Quantum Field to Layman How would you describe a Quantum Field in layman's terms? Is is some function that provides information about the universe in a particular space-time region? My motivation for the latter question is as follows. I read that quantum wavefunctions can be promoted to operators that can create and destroy particles. The notation would be something like $\psi(x) \to \hat{\psi(x)}$ (antihalation) and $\psi^*(x) \to \hat{\psi(x)^\dagger}$ (creation). Quantum fields are responsible for creating and destroying particles and creating and destroying particles can provide information; wavefunctions provide information and are related to creation and destruction via second quantization.
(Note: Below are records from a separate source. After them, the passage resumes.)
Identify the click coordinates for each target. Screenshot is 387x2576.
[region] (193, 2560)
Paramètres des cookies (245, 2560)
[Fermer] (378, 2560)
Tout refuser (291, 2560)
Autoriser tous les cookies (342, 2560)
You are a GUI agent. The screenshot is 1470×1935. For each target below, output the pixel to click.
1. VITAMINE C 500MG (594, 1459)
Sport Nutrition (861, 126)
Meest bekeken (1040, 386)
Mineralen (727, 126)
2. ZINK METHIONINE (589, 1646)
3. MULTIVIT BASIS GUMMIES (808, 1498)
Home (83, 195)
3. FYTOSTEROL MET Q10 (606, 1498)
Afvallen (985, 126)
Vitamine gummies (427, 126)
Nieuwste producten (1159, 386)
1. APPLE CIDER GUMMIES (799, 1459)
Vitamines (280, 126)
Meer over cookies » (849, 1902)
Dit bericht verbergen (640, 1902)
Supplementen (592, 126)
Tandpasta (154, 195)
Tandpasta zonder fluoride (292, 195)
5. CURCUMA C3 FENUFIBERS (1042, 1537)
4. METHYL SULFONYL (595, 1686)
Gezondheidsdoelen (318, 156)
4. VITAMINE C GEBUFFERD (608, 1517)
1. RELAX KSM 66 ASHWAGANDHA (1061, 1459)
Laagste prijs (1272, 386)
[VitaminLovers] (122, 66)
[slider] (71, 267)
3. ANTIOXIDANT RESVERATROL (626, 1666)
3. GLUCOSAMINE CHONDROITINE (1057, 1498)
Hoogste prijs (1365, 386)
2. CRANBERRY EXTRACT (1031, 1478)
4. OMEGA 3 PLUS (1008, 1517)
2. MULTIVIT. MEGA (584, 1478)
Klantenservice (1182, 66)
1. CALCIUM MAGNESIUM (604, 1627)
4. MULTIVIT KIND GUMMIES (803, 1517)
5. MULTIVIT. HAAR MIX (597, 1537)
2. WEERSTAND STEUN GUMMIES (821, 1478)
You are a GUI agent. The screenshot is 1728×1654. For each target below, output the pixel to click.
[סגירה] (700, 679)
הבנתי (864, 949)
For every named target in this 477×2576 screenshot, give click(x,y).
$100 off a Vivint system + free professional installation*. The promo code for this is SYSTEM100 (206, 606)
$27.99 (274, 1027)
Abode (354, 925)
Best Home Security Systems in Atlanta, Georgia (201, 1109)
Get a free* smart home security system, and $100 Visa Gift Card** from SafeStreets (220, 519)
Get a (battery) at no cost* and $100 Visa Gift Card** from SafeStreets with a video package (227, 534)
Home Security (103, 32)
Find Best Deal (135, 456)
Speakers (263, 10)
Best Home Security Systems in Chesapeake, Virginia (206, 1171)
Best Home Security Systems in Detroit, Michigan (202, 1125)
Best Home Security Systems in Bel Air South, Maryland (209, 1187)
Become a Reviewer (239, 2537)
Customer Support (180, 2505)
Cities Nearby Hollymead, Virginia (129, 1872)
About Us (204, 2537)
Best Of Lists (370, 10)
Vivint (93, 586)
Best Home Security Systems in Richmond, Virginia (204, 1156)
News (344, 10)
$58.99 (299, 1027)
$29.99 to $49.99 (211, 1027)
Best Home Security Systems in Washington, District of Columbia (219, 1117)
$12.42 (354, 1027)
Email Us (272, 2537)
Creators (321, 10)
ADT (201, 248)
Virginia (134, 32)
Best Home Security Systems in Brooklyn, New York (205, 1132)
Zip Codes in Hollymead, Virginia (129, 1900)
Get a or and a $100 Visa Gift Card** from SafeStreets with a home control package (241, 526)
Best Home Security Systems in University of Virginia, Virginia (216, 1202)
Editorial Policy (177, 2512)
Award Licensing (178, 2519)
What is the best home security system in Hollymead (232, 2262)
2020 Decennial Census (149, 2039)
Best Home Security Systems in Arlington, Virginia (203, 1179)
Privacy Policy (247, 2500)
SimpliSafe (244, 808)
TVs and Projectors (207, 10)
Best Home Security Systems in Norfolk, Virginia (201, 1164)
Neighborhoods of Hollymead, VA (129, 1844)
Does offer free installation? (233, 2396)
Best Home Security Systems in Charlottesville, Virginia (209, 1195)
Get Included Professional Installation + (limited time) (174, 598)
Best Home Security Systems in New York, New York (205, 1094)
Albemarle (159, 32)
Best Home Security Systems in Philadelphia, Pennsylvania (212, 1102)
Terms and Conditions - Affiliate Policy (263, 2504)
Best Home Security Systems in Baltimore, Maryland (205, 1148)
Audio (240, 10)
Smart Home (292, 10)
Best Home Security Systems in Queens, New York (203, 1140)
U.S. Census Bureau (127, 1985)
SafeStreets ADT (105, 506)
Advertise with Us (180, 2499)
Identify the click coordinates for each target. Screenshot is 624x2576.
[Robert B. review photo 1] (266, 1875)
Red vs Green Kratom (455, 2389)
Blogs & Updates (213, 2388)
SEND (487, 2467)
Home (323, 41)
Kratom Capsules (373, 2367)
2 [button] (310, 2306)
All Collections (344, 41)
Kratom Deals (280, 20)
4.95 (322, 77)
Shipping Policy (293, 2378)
What makes a quantum field more fundamental than "particles"? In classical physics, particles seem just as fundamental as fields because particles have many fixed or absolute properties (like charge and mass) and these properties of particles give rise to many classical fields (mass $\to$ gravitational field and the warping of spacetime and charge $\to$ electric fields). So in classical physics the properties of particles gives rise to classical fields and one can say that many kinds of fields are just properties of particles. In quantum mechanics, the word "particle" is controversial due to wave-particle duality and so in quantum mechanics the picture of the particle breaks down; additionally, the notion of the wavefunction loosens the notice of absolute properties, since many properties of "particles" become probabilistic. Is that why the quantum field approach was adopted, since the notion of particle breaks down in quantum mechanics and one needs to find something "better" to replace it?
This might be really silly, but it follows from the previous question. In early quantum mechanics classes we learned about slit experiments with electrons. Let's say someone shoots an electron in front of two slits and places a detector in front of slit A. The detector always measures the electron and I have learned that this suggests that electrons "know" what we want to measure and give us what we want. Are electrons really that "smart" or is it some kind of quantum field that knows we want to measure the electron at slit A and produces an electron at slit A? Or is there some other reason.
 A: There are several questions here. I will try to answer the first one, in the title.
Consider a lake on a calm day. There are no waves on its surface, but there is nonetheless water everywhere in the lake. When wind excites the surface of one end of the lake, or if a rock falls into it, waves then appear in the lake surface in those places and travel from place to place across the surface of the lake.
Analogously, a quantum field exists throughout space, and when it is excited or acted on by something that is coupled to it, bunches of waves appear where the excitation is occurring and travel from place to place through space.
You can define a quantum field to be associated with each type of known particle in the universe, and define the particles as excitations of that field. You can also write rules for the particular way the excitations of those different fields might interact.
When you do this, you discover that the fields can be organized into distinct groupings based on how their excitations interact with themselves. For example, if the waves of one group type happen to collide they might pass freely through one another and continue on their way as if nothing happened (as if they were water waves), while those of another general type might bounce off one another in different directions (as if they instead were solid objects).
In quantum field theory, fields are specified by their quantum mechanical spin (for which there is no "classical" analogue); this is what physicists mean when they say a certain type of particle is a "spin zero" or "spin one-half" or spin "one" or "spin two" field, about which the experts have written great volumes of text.
I invite them to offer here their own more detailed takes on this topic.